Copy the entries again, starting at the line containing "The image size is (1345, 896)." and continuing through the last one, with "timestamp" changed to "time label" and nothing else altered. Omit the pictures.

--- Provided information ---

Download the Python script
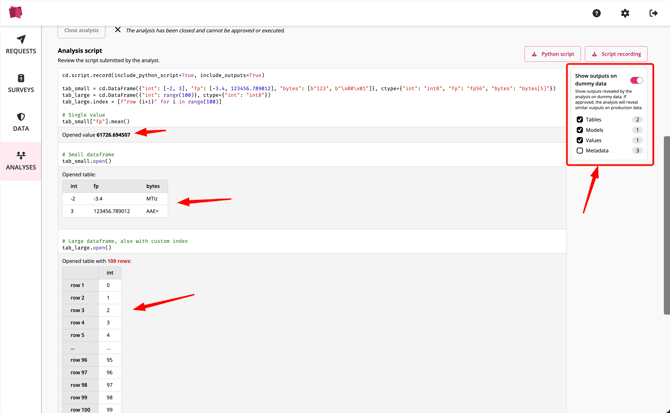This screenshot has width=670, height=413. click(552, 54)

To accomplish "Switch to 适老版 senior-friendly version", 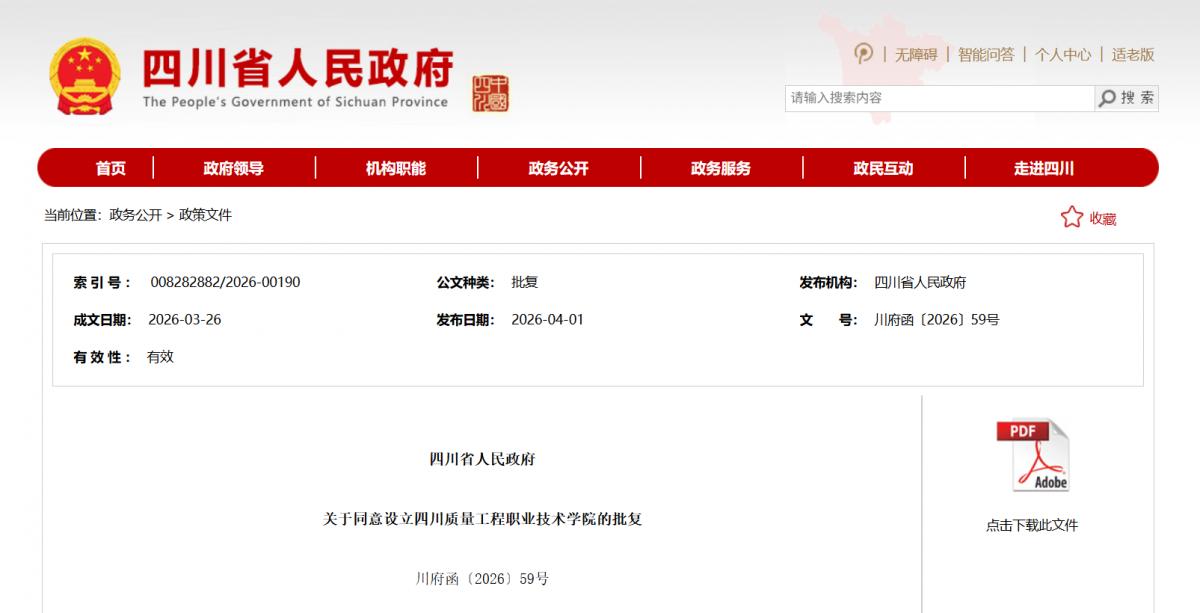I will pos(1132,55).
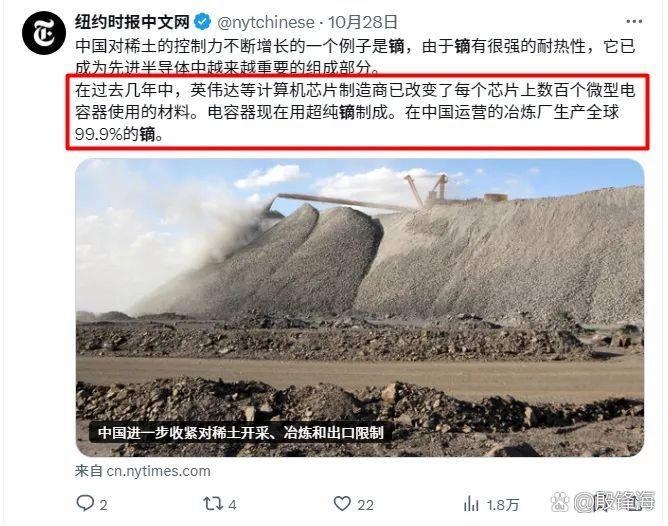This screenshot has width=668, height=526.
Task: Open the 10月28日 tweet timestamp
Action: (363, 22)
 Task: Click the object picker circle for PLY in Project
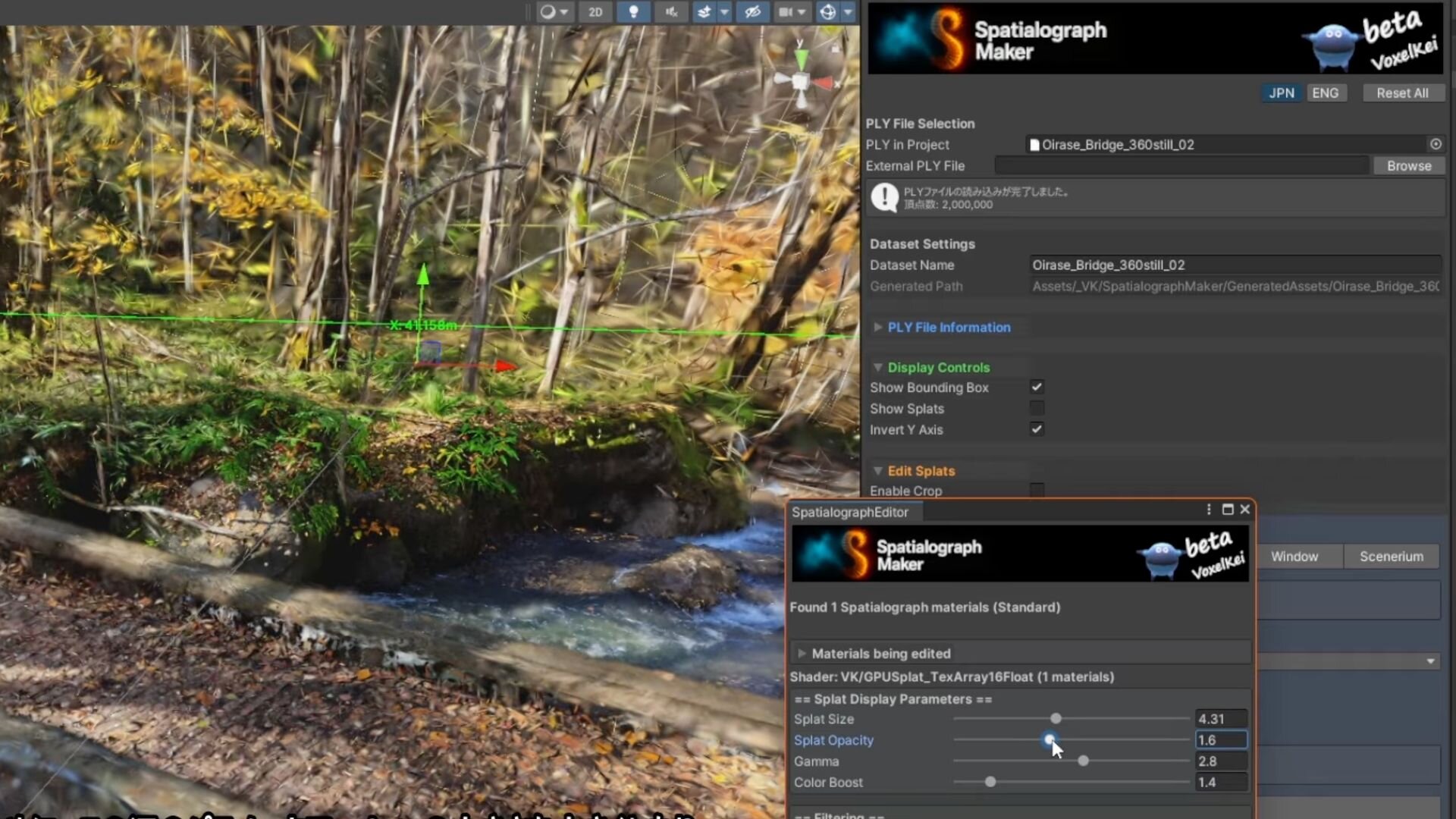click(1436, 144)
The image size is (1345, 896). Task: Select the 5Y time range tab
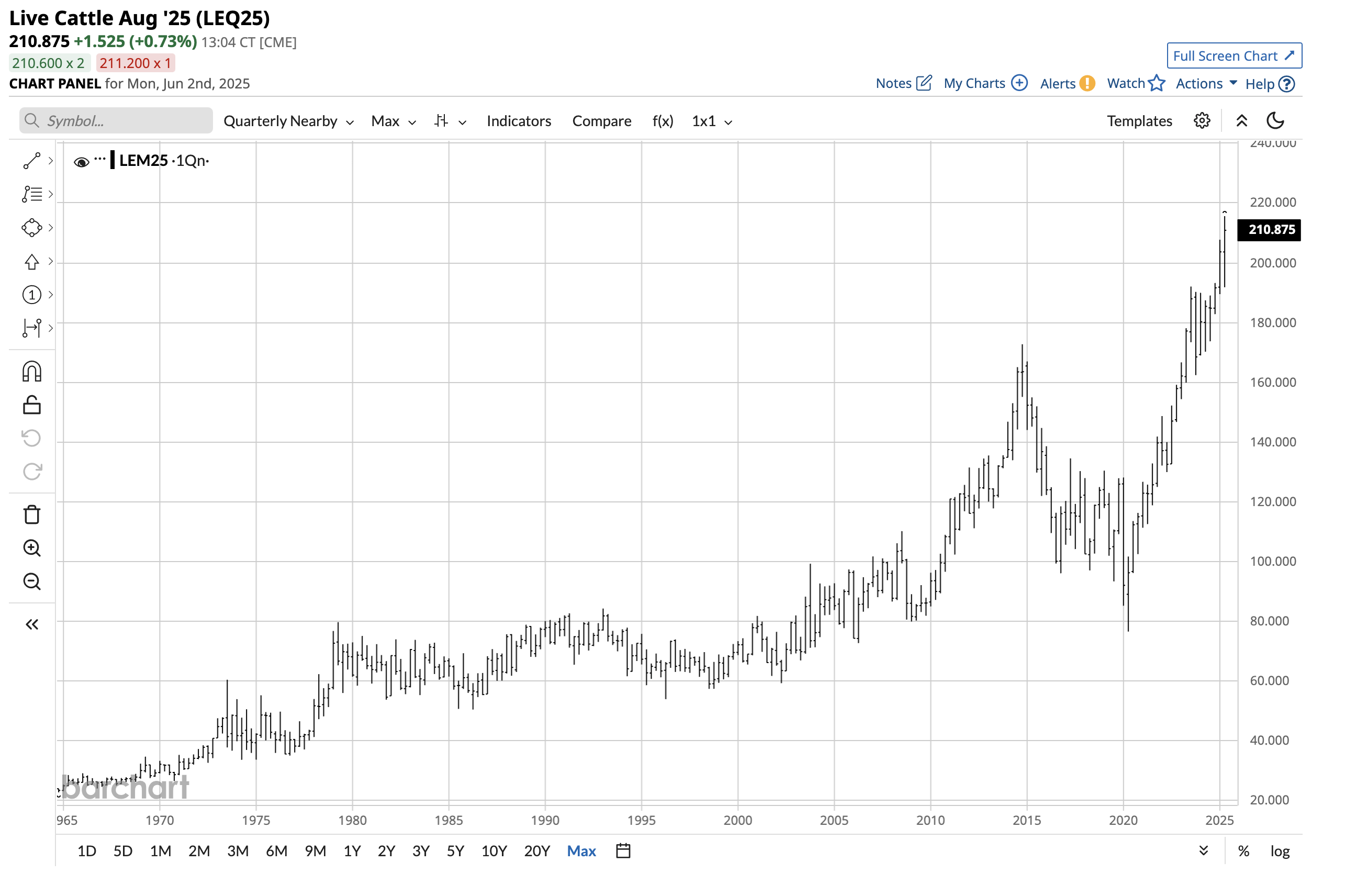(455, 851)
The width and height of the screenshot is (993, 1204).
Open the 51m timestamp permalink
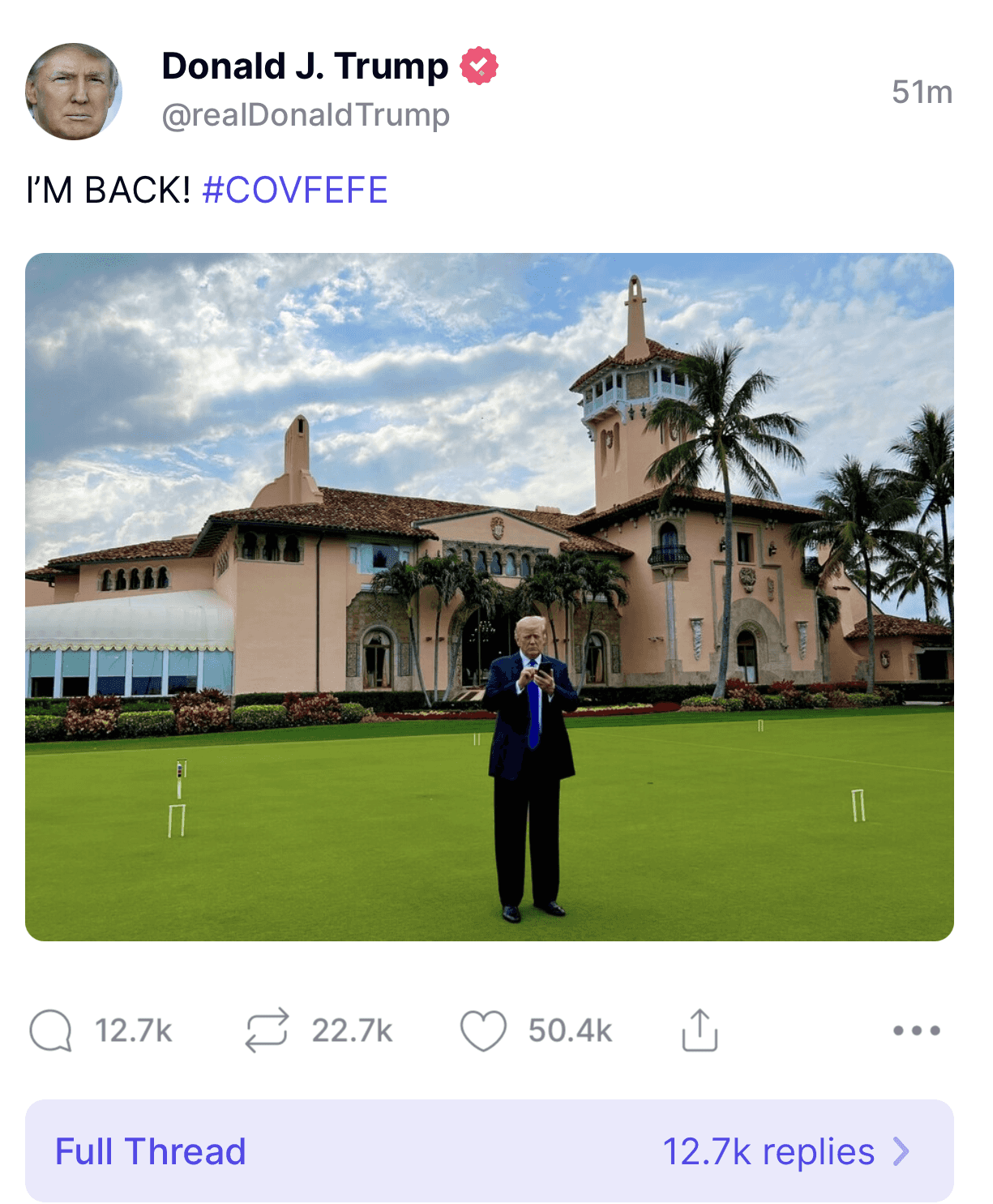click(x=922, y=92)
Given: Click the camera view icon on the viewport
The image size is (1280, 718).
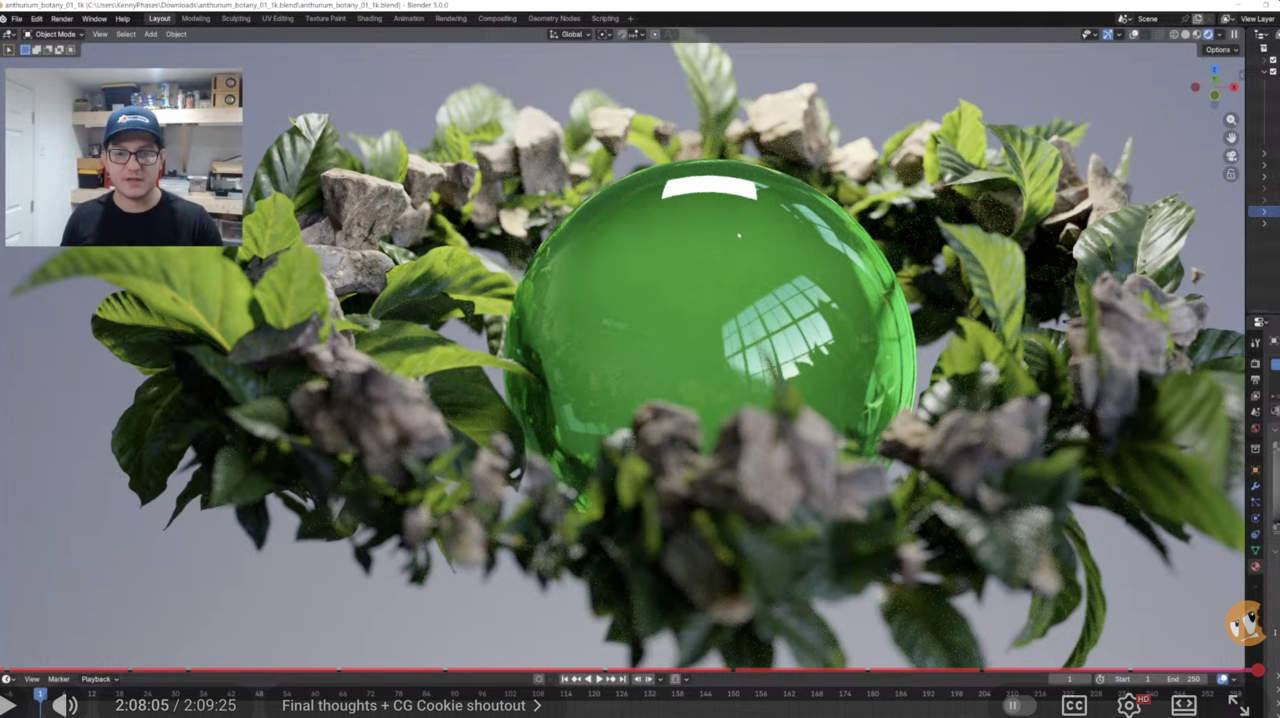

---

**Response:**
The image size is (1345, 896). Task: Select the 5Y time range tab
(455, 851)
The width and height of the screenshot is (993, 1204).
Open the 51m time label permalink
click(x=922, y=92)
Given: Click the camera view icon on the viewport
The image size is (1280, 718).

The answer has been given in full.